콘크리트의 역학적 성능 및 공극구조가 스케일링 저항성에 미치는 영향

  • Lee, Seung-Tae (Department of Civil Engineering, Kunsan National University)
  • Received : 2015.09.16
  • Accepted : 2016.01.05
  • Published : 2016.01.31

Abstract

The scaling of concrete caused by the combined effects of frost and deicing salt is one of the principle causes of damage to transportation infrastructure in cold-climate regions. In this study, to evaluate the factors affecting scaling resistance of concrete, the relationship between the properties of concrete, such as the mechanical properties and pore structure, and scaling resistance was examined experimentally.

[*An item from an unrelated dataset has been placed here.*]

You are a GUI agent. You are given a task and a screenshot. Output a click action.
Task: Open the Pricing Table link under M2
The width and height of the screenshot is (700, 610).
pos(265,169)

The test results showed that the scaling resistance was strongly dependent on the absorption properties of concrete, but not on the compressive strength. Furthermore, it is believed that both the spacing factor and specific surface of the air voids was not a good parameter for evaluating the scaling resistance of concrete. SGC concrete was less durable than OPC and SFC concrete with respect to the scaling resistance in the scope of the present study.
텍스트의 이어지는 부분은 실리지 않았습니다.